Un día no tan bueno
Te despiertas con la esperanza de que el día será bueno y, al principio, parece que lo es. Sin embargo, la realidad tiende a ser más poderosa que tus deseos, ya que siempre habrá algo nuevo que enfrentar, problemas por resolver que te angustian y que se acumulan en tu mente.
A veces, sientes que estás a punto de estallar; tiendes a preocuparte en exceso por las situaciones que surgen. En algún momento, despiertas anhelando que no haya ningún problema que te afecte nuevamente. Te sientes demasiado sensible, maldices por ser así, pero no puedes evitarlo; simplemente no puedes y eso te frustra, porque eres consciente de que las cosas podrían cambiar si no te afectara tanto todo.
Sin embargo, has enfrentado tantas dificultades en la vida que te lleva a reflexionar sobre cómo logras sobrellevar tantas catástrofes. Te preguntas por qué todo es tan complicado, pero conoces la respuesta y te consuelas al pensar que hay personas en peores situaciones que tú. Te sientes un poco mejor solo porque sabes que no podrías soportar tanta desgracia.
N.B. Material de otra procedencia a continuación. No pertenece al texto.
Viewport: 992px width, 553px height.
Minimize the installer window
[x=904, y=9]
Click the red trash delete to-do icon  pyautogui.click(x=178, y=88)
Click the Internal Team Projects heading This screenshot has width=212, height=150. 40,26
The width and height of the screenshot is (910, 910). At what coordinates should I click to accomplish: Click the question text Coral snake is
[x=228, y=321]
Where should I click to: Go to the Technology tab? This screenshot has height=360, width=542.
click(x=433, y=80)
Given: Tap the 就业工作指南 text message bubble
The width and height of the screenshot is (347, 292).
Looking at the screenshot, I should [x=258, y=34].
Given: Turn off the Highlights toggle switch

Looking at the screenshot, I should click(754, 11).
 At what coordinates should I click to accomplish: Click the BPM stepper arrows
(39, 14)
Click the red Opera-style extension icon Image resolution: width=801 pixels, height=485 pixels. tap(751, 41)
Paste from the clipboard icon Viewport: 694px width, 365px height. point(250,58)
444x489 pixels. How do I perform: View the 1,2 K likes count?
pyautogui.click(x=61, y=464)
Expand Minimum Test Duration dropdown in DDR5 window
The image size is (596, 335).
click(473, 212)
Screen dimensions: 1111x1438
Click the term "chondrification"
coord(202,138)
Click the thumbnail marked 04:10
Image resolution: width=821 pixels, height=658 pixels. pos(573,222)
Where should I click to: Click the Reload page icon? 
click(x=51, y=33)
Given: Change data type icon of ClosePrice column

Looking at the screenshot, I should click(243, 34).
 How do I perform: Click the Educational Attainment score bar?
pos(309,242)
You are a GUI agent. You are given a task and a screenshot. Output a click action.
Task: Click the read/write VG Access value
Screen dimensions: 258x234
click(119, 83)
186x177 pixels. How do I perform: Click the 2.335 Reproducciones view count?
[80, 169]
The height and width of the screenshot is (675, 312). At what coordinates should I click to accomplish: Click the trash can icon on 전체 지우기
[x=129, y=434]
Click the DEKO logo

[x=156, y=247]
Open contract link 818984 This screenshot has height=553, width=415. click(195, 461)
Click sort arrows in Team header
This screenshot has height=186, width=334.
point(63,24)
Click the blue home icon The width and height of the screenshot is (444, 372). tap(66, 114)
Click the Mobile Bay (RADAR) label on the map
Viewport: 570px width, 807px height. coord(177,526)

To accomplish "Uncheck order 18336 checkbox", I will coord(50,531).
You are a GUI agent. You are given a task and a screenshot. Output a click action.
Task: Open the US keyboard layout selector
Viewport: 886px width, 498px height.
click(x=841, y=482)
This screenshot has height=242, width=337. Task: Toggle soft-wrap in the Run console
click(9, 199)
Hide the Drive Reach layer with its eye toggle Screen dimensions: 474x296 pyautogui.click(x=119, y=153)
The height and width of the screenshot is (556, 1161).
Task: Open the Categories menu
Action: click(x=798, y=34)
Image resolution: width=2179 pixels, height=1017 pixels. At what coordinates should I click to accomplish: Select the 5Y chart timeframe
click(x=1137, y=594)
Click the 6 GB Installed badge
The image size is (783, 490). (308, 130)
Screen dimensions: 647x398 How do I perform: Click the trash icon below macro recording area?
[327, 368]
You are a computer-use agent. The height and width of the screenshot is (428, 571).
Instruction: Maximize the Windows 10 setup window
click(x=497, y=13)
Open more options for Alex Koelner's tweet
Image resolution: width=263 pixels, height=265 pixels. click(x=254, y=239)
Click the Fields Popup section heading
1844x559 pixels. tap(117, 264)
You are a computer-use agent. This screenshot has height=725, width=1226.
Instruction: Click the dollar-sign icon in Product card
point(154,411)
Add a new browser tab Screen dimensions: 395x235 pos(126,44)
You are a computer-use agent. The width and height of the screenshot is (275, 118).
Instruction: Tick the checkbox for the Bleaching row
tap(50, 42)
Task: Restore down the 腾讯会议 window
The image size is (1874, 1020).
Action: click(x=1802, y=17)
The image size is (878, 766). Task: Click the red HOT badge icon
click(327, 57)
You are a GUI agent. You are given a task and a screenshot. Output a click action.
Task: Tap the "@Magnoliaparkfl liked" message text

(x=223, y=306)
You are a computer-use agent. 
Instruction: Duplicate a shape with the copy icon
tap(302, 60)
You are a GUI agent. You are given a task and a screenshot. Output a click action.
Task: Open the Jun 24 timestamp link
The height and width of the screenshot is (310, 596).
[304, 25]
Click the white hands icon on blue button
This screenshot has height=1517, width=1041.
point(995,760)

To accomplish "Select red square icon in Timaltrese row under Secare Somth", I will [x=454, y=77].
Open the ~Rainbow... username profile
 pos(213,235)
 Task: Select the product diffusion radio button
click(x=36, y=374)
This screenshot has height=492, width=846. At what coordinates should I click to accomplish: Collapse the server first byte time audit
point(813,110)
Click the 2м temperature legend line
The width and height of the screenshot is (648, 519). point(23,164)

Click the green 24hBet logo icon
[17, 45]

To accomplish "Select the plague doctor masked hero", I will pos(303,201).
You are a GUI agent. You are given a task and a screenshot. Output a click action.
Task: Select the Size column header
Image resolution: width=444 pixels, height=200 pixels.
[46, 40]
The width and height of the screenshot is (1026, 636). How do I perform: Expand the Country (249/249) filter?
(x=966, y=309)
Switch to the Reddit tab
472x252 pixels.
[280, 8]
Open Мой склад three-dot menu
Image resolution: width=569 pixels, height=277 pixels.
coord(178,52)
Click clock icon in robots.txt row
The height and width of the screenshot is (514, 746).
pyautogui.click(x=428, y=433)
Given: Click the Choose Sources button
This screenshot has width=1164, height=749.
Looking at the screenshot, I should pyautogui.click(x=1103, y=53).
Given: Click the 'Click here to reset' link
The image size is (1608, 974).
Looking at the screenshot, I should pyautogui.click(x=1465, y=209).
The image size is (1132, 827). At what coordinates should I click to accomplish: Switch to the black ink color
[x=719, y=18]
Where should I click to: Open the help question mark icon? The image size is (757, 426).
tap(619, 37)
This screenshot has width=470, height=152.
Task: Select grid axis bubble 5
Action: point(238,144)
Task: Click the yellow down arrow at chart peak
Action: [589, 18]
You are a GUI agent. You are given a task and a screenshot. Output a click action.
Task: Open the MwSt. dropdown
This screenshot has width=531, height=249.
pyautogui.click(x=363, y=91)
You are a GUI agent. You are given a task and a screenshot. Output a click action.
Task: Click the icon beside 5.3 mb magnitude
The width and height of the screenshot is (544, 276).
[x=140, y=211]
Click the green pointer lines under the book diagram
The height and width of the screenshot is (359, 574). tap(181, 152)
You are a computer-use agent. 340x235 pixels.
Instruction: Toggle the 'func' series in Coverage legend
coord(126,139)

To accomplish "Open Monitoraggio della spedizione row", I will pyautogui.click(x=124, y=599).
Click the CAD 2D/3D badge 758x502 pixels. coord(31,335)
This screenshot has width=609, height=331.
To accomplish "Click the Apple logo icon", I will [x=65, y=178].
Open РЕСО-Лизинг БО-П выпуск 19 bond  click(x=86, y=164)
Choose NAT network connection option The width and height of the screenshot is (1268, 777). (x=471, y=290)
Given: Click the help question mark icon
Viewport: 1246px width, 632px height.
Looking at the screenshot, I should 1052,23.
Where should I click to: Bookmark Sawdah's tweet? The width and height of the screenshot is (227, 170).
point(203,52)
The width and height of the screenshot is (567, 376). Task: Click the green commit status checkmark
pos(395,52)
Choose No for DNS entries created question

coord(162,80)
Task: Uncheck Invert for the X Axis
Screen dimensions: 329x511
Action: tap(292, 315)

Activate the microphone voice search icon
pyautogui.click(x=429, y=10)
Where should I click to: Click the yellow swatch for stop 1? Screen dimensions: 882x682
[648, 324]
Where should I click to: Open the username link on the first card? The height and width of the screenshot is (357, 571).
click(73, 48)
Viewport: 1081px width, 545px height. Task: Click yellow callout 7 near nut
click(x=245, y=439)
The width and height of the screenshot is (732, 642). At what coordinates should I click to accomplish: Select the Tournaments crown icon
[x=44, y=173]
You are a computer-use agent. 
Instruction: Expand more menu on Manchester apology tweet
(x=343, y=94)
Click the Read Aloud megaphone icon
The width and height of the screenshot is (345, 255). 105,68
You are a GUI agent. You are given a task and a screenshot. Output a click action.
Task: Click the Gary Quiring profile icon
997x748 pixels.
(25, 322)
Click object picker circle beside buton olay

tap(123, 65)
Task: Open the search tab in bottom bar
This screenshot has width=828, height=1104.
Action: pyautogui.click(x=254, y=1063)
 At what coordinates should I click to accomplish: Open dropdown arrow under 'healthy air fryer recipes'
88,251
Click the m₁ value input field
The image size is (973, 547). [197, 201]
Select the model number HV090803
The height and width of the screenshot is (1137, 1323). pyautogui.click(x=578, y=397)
Sigues con tu día monótono; tu padre no se da cuenta, como siempre, porque está demasiado ocupado. Desearías que todo fuera diferente, que la normalidad regresara, pero la vida no siempre se ajusta a nuestras expectativas. El tiempo avanza lentamente, y sientes su peso; te sientes cansado y luchas porque no quieres que nada te derrumbe. Quieres ser fuerte y transformar un mal día en uno bueno.